Welcome to the Gig Economy.
Artists, designers, actors, coders, cab drivers, construction workers, independent contractors, etc., we all live from gig to gig. We are freelancers and we’re a growing force in NYC and across the country and freelance isn’t free.
In December I joined New York City Council Members, labor leaders, and local freelancers to gather on the steps of City Hall to rally for the #FreelanceIsntFree bill.
We were making history — the #FreelanceIsntFree bill is the first proposed legislation protecting freelancers against client nonpayment in the nation.
Relying on her experience as a union organizer and labor lawyer, Sara founded the Freelancers Union in 1995 to create power in markets and power in politics for this rising workforce. Why? Because…
Numbers Don’t Lie
· In NYC alone we are 1.3 million people strong
· In the entire U.S. there are 54 million freelancers
· Statistically, 80% of freelancers have been stiffed
- 80%!! That’s 8.4 million people across the country!
· In NYC freelancers are stiffed an average of $6,400 each year
On a positive note, I discovered that services I was already using have relationships with the Freelancers Union, and I was able to retroactively get a discount applied…Happy dance — Get Your Discounts Here!
Real Pay In Real-Time
See, freelancers face challenges that other paid employees don’t; challenges that are inherently unfair:
· Freelancers sometimes have to wait weeks, sometimes months to be paid.
- When your rent or mortgage payment is due, can you tell the landlord or bank that they’ll have it in 30, 60 or 90 days?
· Freelancers are sometimes paid part, but not all that is owed.
- Ever go out to dinner, eat a full meal, but only pay for the appetizer?
· Sometimes our work is not being paid for at all — outright wage theft.

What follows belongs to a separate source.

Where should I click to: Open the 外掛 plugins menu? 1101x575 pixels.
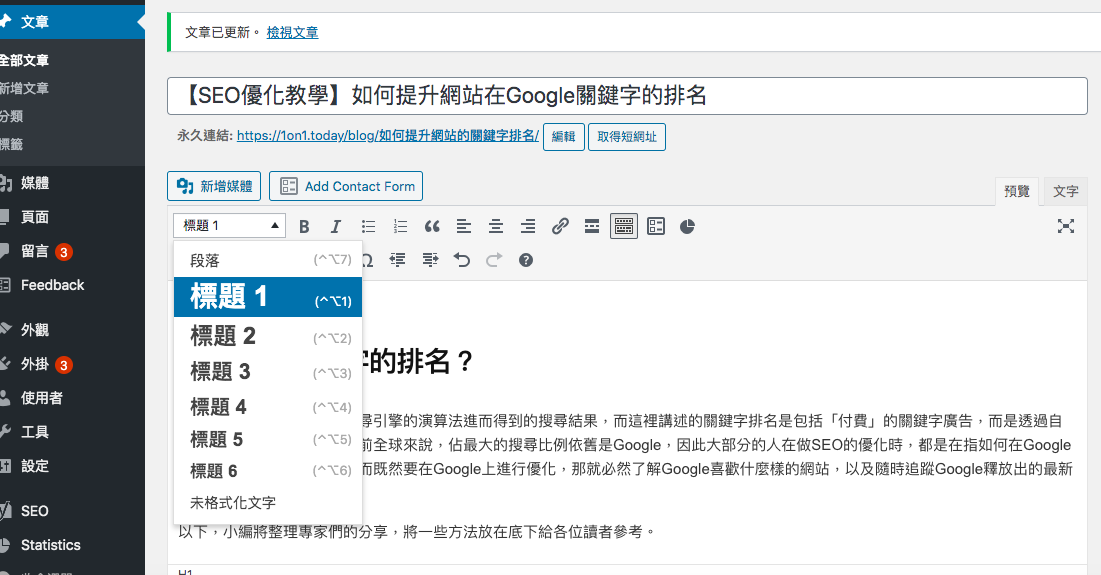pyautogui.click(x=35, y=365)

Issuing timely payments isn’t just considerate, it builds respect. When companies earn the respect of the freelancers who work for them, they benefit in the following four ways…Consistent Quality. Extra Effort. Punctual Deliverables and Great PR. — Sam Whitaker
The point being, business relationships work both ways. When I have a good client who pays in a timely fashion, I’m eager to please them in every way I can. I’m super responsive, go the extra extra mile, make every effort to deliver the recordings before the due date, and speak highly of them to other freelancers about how great they are to work for. I call it sharing the love. 🙂
Together, the Freelancers Union and NYC legislators are leading the way to enact laws that give independent contractors the same protection that small businesses have with the Small Business Job Protection Act of 1996. Just ask Paul Strikwerda, “Freelancers are running all the risks that used to be carried by employers, but without a safety net. They have no benefits. There’s no paid sick leave, no company health care or retirement plan. Forget about job security.”

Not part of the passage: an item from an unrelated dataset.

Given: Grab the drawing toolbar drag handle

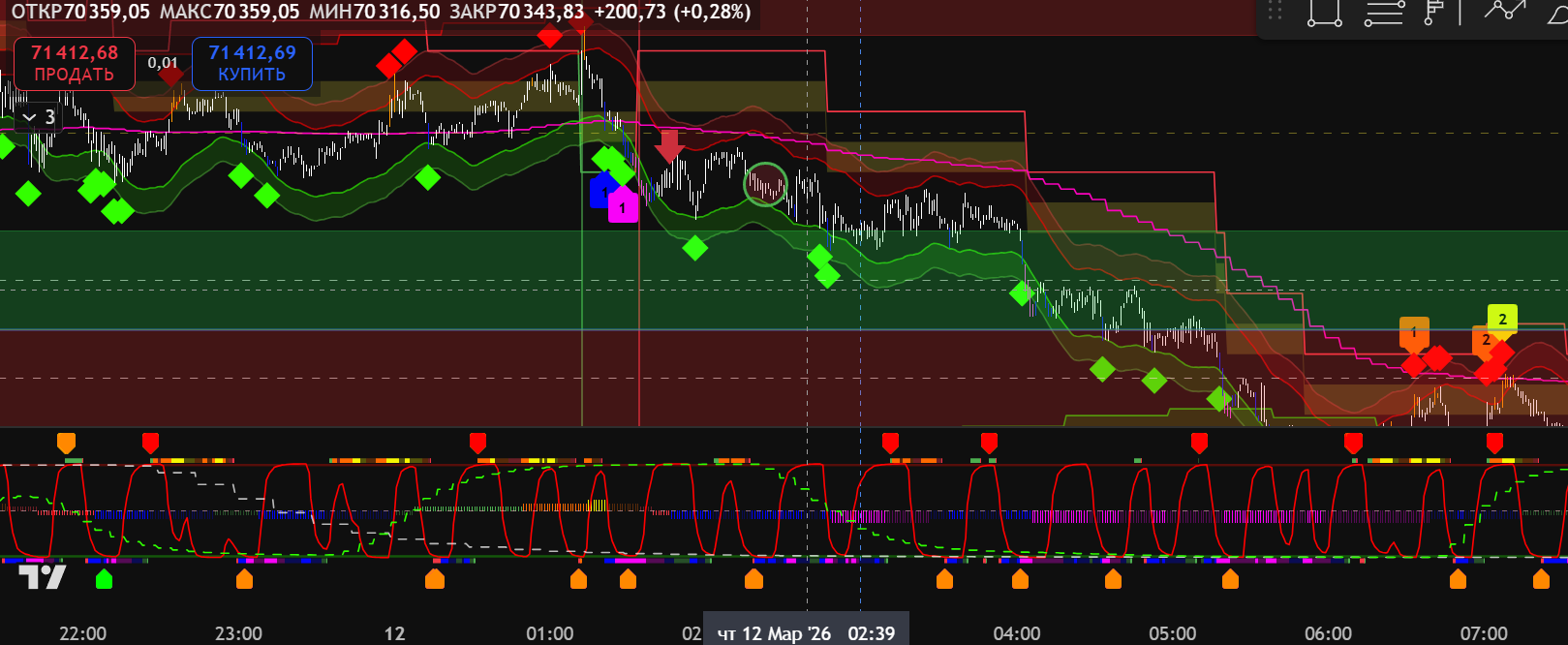Looking at the screenshot, I should pos(1275,12).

The Freelancer Isn’t Free Act seeks to ensure double damages, attorney’s fees, and recourse via the Dept. of Consumer Affairs or small claims court.
It will be the first bill in the nation acknowledging the changing landscape of the value of self employed workers in a global economy. By 2020 40% of the U.S. workforce will be made up of contract workers. This new law will bring respect, dignity, and rights that will provide the same fairness and protection that full-time employees now have.

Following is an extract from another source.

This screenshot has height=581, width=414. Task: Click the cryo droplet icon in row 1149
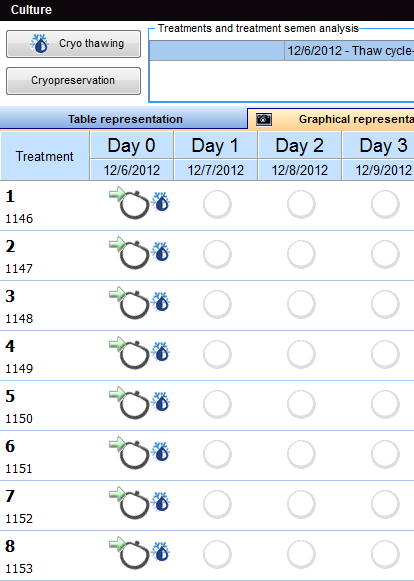160,353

Getting paid is not a perk. It’s a right. Because freelance isn’t free.
Freelancing is an exciting business model, attracting more and more people. I love it because it allows me to be at the helm of my career; I’m always learning new ways to improve my craft and my business, I’ve got the flexibility to take on whichever clients and projects appeal to me, and the ability to travel when the wanderlust dust kicks up and beckons. — Please join the fight.